切符 駅に着き、出札窓口でドーバー・プライオリー(Dover Priory)駅までの往復切符を求める。往復(Day Return)で19ポンド90ペンス、鉄道は意外に安い。案内表示でドーバー行き列車の出発時間とホームを確認する。途中、4駅くらい停車するので急行列車というところか。私が乗る予定の列車が到着する。一斉にドアが開き降りてくる。ボックス席の各々にドアがある。そのドアが一斉に開くのは壮観だ。馬車の名残か、それとも冬の対策だろうか。車掌がいたので、念のためドーバー行きであることを確認する。手動のドアを開けて車内へ入り、3人掛けの座席を占領する。

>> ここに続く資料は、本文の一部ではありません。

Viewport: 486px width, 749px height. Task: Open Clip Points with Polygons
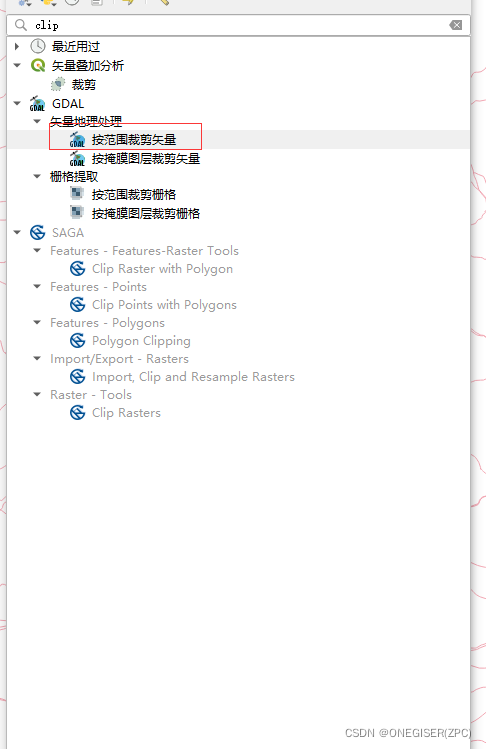point(164,305)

架線がないのに、ディーゼルでもないようなので気になっていたが、第三軌条方式になっている。電車は発車してすぐテムズ川を渡る。右手にウォータールー(Waterloo)駅が見える。ユーロスターはここから発車する。ロンドンブリッジ駅で再びテムズ川に近寄る。車窓からロンドンブリッジが見える。電車は東へ走る。ロンドン市内を抜けると、なだらかな丘陵が広がり、所々に集落が見える。時々、小さな駅があり、ロンドン行きのユーロスターとすれ違う。草原には、牛が寝転び、羊が群をなす。ロンドンっ子が田舎暮らしにあこがれるのもわかる。くまのプーさんやピーターラビットの世界だ。(ピーターラビットはイングランド北部なので厳密には違いますが。)トンブリッジ(Tonbridge)、アシュフォード(Ashford)と停車していく。ユーロスターの線路が別れていく。ユーロスターはここから海峡トンネルに入る。間もなくフォークストーン(Folkstone)、ドーバーまであとわずかだ。

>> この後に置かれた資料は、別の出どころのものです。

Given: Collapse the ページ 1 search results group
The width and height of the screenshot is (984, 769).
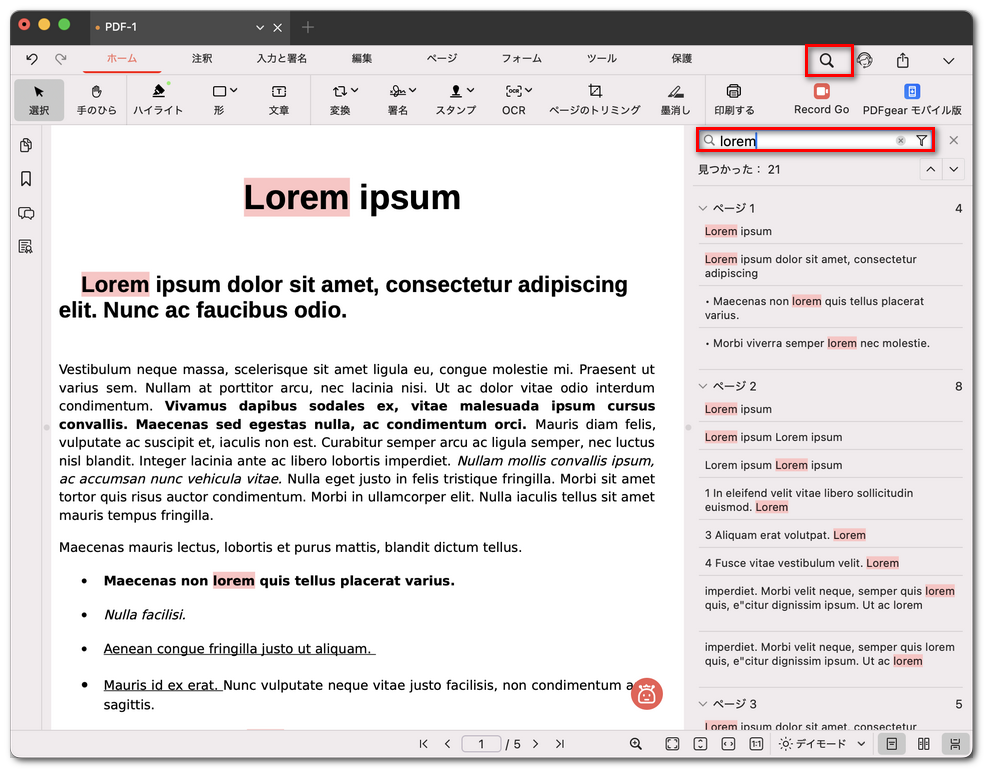Looking at the screenshot, I should (703, 208).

静かな海が広がる。海峡沿いに電車は走る。ホワイトクリフ(White Cliff)の白い崖が続く。ドーバーに到着、ロンドンから約2時間の道程。駅で切符を回収されそうになる。記念に欲しいと言うと、×印をつけてくれる。駅前に出る。ホバークラフト乗り場行きのバスは出た後で、誰もいない。次のバスを待つ。運転手にホバークラフトの運賃を尋ねる。往復で10ポンドとの返事、大変安い。おまけに乗り場までのバスは無料になっている。乗り場へ行き、パスポートを見せてチケットを購入する。行きが12時発、帰りが18時発で予約する。帰りの時間は、時差が1時間あるから注意してと言われる。運賃はやはり往復10ポンド、クレジットカードで支払いをする。カード払いが一般的なのか、たかだか10ポンドでも嫌な顔もせず処理してくれる。航空券のようなチケットを受け取り、先へ進む。空港と同じ検査を受けて待合室へ。時間がまだあるのでここで昼食にする。カフェテリアでフィッシュ&チップスとドリンク(5ポンド14ペンス)を注文して空いている席に着く。20cmもあるような白身魚のフライとフライドポテトが山盛りになっている。安くてボリュームがある。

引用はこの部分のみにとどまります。